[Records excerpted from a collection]
━━━━

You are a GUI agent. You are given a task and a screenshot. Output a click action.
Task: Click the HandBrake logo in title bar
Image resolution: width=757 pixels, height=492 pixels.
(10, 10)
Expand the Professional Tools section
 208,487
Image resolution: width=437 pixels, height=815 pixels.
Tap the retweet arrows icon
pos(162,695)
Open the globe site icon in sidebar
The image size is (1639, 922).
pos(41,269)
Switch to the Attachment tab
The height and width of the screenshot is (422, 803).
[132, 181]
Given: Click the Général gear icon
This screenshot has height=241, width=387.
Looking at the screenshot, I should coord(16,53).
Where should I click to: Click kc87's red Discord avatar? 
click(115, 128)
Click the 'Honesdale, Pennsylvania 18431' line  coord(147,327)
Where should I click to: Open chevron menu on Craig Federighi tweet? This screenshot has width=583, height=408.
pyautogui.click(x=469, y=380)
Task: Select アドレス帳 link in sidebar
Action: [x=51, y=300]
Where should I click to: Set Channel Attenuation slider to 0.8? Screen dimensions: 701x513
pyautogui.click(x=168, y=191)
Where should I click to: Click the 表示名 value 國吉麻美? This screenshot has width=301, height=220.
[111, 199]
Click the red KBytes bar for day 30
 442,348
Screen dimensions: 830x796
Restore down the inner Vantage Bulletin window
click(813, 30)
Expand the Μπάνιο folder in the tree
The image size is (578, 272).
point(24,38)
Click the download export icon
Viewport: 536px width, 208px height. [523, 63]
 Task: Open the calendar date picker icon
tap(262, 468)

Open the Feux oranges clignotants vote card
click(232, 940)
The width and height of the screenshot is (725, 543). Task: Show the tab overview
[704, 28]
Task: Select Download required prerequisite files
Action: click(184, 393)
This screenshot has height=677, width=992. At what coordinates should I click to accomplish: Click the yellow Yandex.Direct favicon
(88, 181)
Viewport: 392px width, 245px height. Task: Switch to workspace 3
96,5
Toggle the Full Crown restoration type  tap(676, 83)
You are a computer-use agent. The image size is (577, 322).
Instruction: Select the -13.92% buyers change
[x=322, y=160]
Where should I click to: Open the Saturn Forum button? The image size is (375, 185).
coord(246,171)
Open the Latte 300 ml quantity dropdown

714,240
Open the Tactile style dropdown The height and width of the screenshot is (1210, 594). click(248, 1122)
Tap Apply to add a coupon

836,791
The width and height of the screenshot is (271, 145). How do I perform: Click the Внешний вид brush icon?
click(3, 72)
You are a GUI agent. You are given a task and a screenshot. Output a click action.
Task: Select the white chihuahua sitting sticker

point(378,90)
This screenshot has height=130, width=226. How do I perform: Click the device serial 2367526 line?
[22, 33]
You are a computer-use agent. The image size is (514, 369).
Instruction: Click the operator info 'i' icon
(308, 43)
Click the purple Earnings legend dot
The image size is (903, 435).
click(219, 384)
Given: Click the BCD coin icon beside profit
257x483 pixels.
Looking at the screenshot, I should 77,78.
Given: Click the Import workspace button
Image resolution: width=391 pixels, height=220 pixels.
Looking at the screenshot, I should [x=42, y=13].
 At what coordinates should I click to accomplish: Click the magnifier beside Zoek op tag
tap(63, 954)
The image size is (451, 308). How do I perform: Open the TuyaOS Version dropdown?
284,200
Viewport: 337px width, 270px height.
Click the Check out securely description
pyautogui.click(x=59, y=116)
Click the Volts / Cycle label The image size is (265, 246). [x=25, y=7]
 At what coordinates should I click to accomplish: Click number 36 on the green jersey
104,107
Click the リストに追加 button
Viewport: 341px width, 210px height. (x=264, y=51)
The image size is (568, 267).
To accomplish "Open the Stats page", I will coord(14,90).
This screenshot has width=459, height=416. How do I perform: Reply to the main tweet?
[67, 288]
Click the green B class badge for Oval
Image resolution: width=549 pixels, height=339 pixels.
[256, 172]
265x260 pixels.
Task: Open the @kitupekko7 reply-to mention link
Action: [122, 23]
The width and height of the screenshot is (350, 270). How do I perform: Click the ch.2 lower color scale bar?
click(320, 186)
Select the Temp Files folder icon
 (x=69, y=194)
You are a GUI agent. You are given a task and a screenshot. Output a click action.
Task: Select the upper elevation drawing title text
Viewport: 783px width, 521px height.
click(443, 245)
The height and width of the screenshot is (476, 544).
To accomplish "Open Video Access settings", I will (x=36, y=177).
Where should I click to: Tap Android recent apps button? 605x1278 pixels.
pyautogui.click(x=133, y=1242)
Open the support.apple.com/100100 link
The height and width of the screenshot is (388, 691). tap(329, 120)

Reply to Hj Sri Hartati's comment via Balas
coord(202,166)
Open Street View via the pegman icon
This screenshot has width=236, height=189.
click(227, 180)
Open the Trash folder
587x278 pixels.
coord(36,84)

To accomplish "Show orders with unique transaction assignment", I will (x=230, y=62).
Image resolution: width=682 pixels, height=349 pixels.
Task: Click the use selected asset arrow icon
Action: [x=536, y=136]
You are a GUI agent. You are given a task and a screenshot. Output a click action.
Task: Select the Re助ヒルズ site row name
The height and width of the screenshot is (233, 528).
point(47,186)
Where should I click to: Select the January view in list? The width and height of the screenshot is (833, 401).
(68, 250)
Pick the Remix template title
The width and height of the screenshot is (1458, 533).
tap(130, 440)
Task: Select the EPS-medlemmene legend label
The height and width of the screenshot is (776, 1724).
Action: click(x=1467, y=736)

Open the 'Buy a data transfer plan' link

━━━━

__THE PROBLEM__
Among the entries above, copy exactly only the lines starting with the one containing "Given: Click the Général gear icon" and going through the one containing "Click the 'Honesdale, Pennsylvania", both ends included.

__OUTPUT OF THE TASK__
Given: Click the Général gear icon
This screenshot has height=241, width=387.
Looking at the screenshot, I should coord(16,53).
Where should I click to: Click kc87's red Discord avatar? 
click(115, 128)
Click the 'Honesdale, Pennsylvania 18431' line  coord(147,327)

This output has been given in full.